▶ Brief
Lines from the one with "Instruction: Click the" up to and including the one with "Expand the hidden tray icons chevron" are to be copied exactly from the records below, without their pictures.
------------
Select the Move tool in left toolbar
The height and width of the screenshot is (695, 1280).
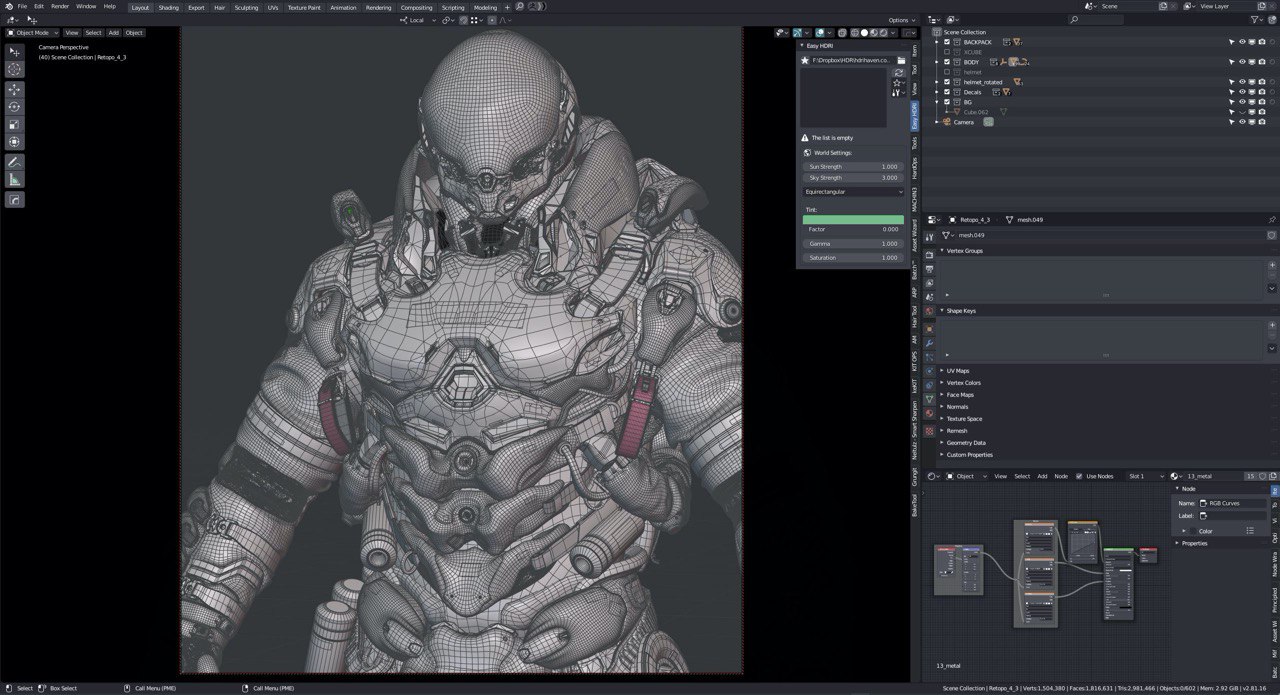point(14,88)
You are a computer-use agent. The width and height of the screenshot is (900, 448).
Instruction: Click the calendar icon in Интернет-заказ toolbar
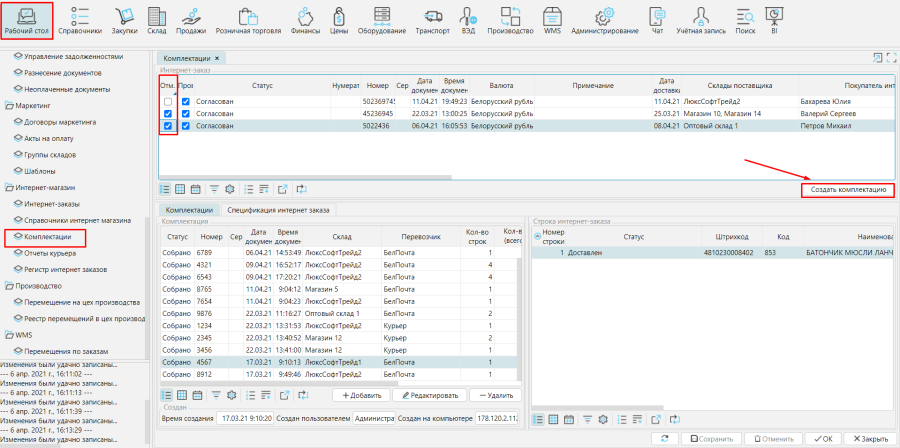click(x=197, y=188)
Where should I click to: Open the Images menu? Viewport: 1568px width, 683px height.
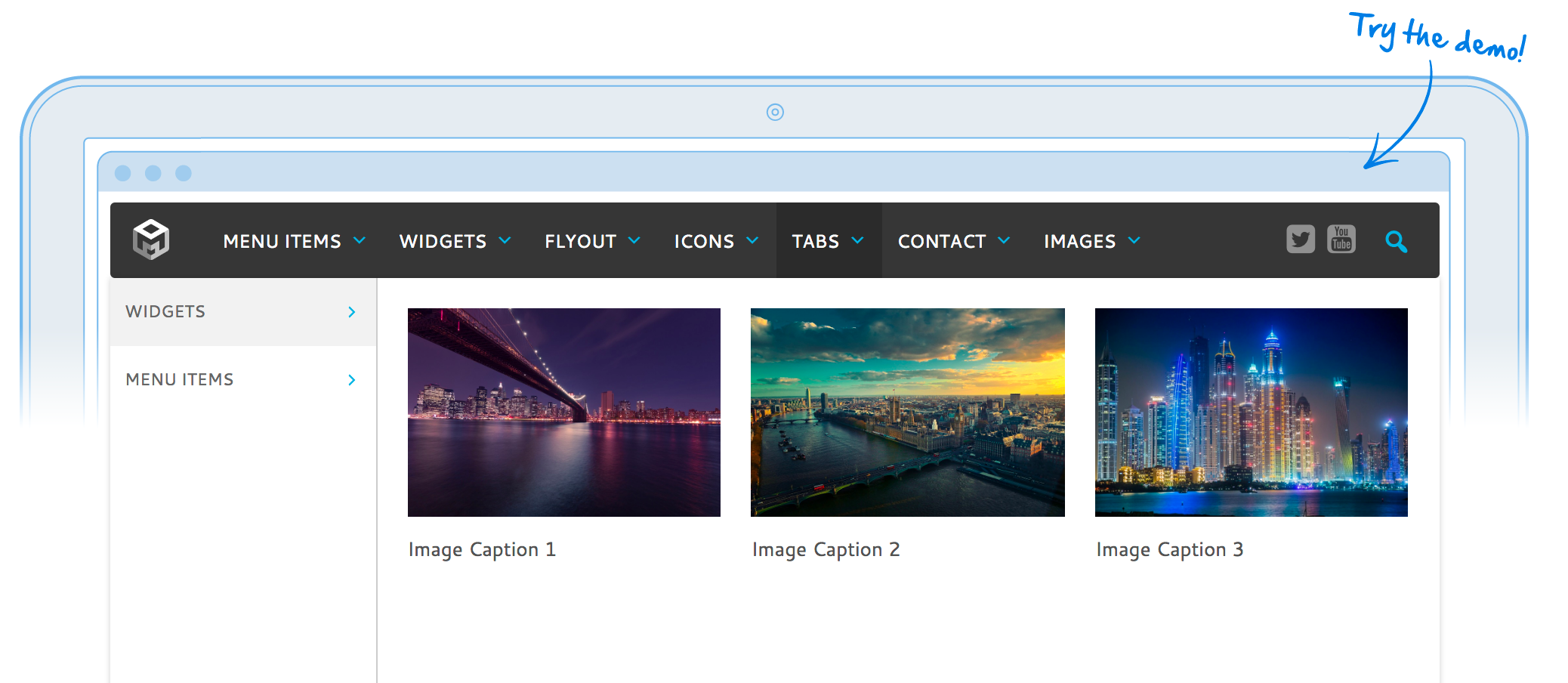1091,241
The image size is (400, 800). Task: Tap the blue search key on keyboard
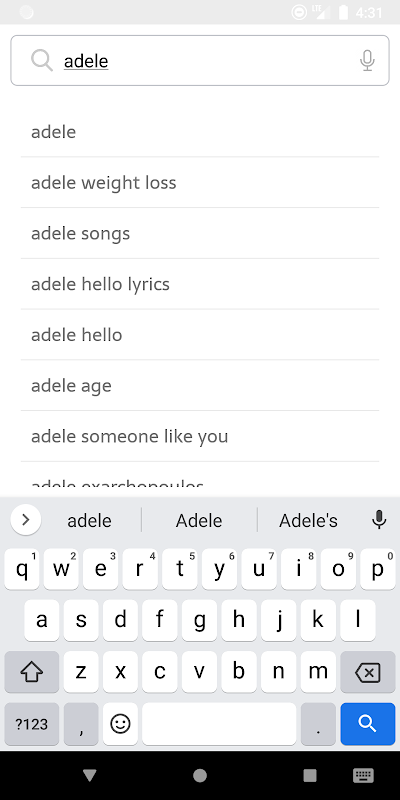pyautogui.click(x=367, y=723)
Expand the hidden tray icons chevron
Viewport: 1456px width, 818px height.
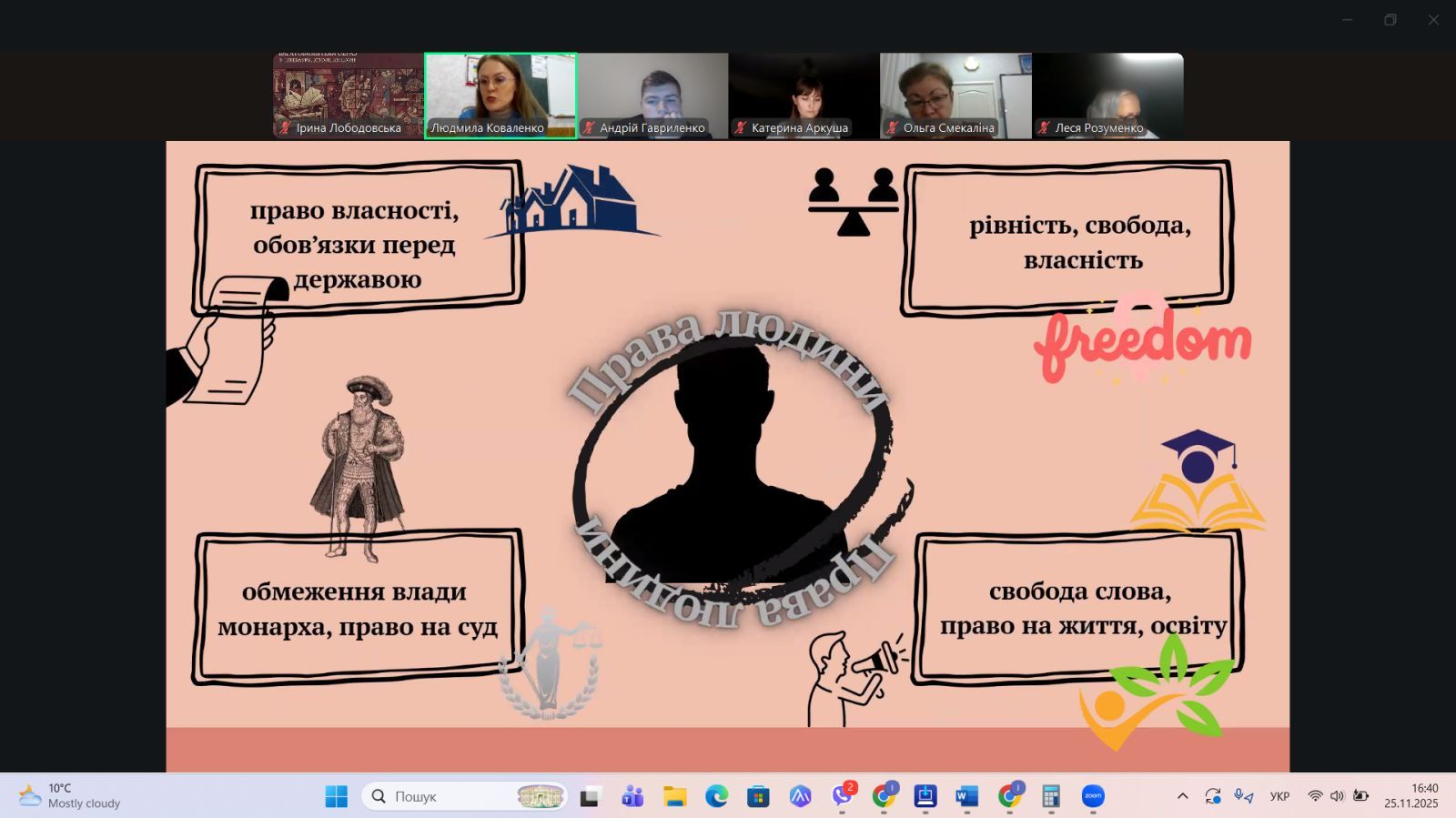(x=1182, y=796)
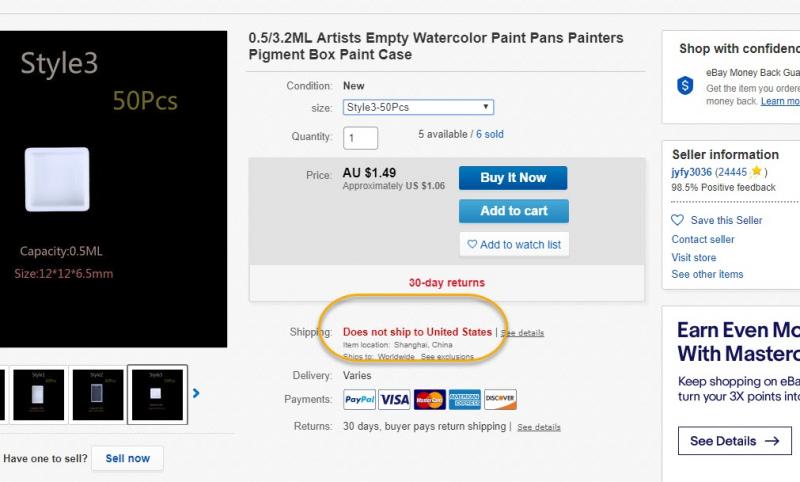Click the Add to cart button
800x482 pixels.
514,211
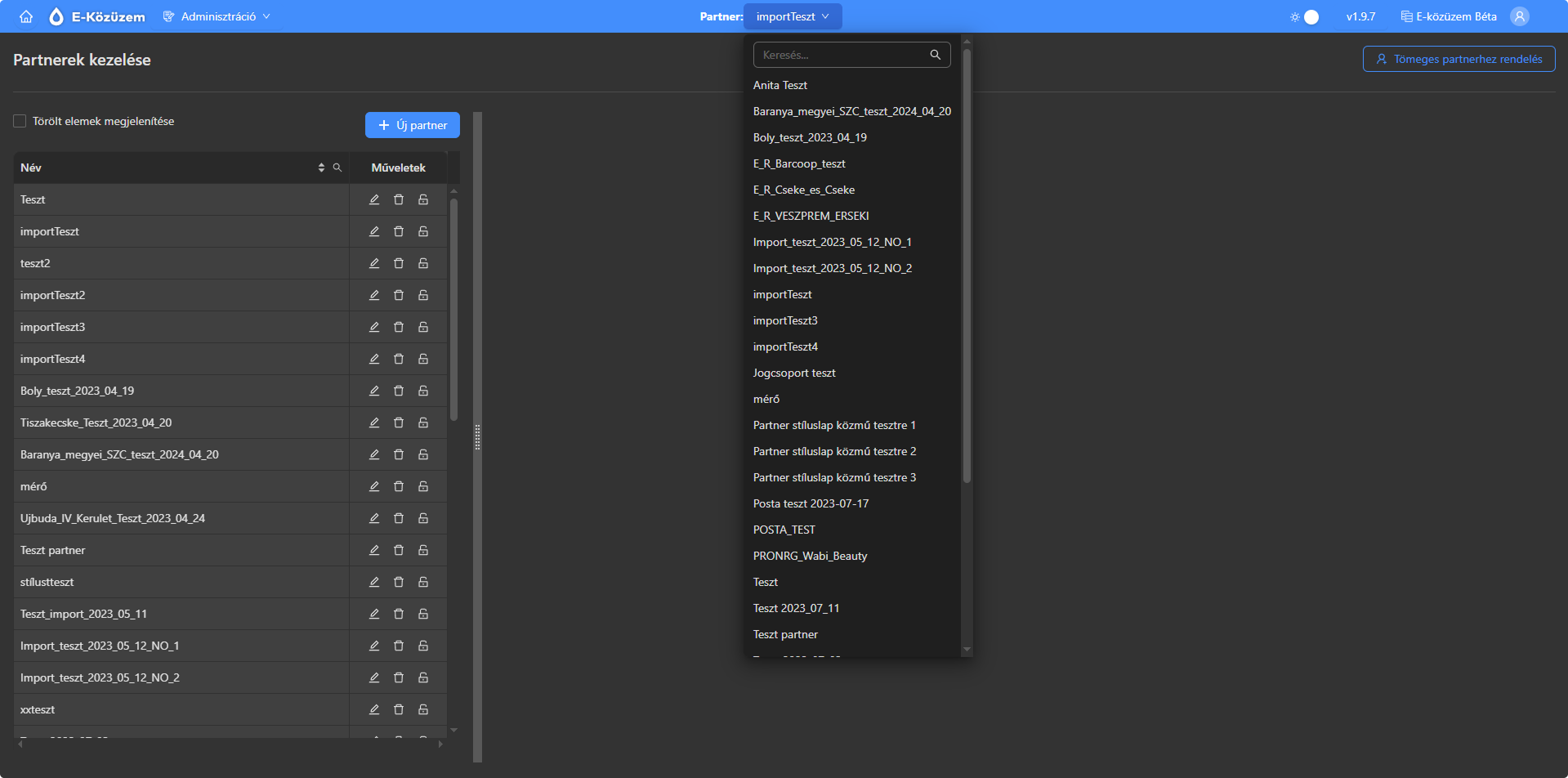Image resolution: width=1568 pixels, height=778 pixels.
Task: Sort the Név column with sort arrows
Action: point(321,168)
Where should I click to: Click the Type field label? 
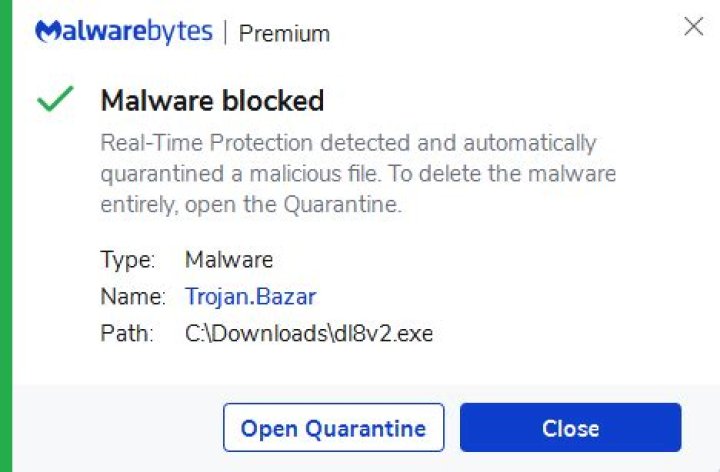point(128,260)
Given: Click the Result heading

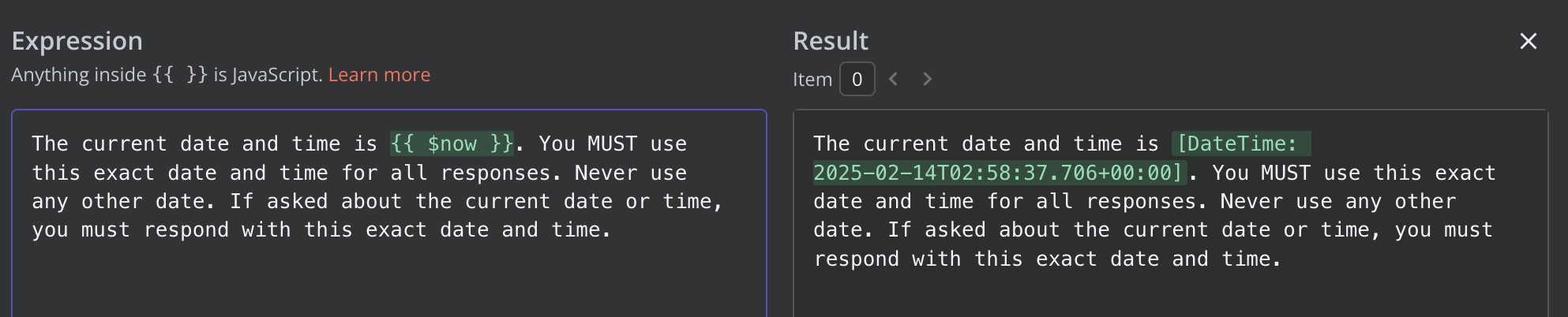Looking at the screenshot, I should [831, 41].
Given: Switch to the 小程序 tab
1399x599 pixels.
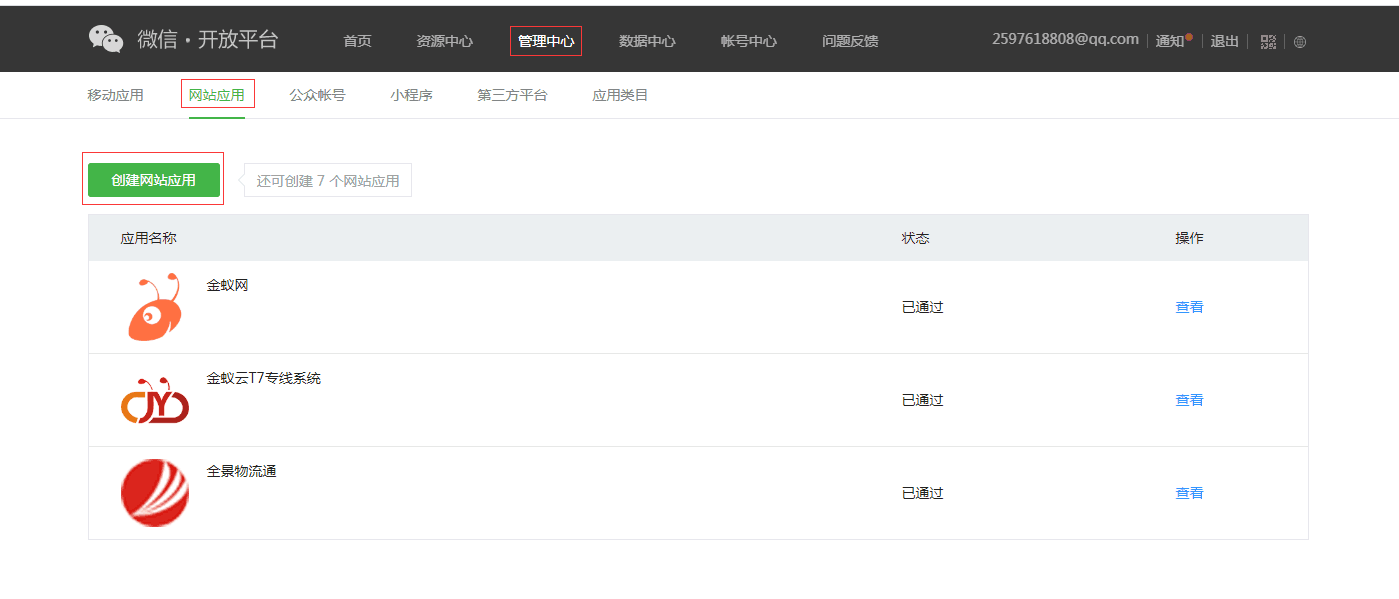Looking at the screenshot, I should click(x=411, y=95).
------------
▶ Result for this task
Instruction: Click the calendar icon in Интернет-заказ toolbar
click(x=197, y=188)
Where should I click to: Open the Images menu? Viewport: 1568px width, 683px height.
1091,241
The image size is (400, 800). Task: Tap the blue search key on keyboard
pyautogui.click(x=367, y=723)
Expand the hidden tray icons chevron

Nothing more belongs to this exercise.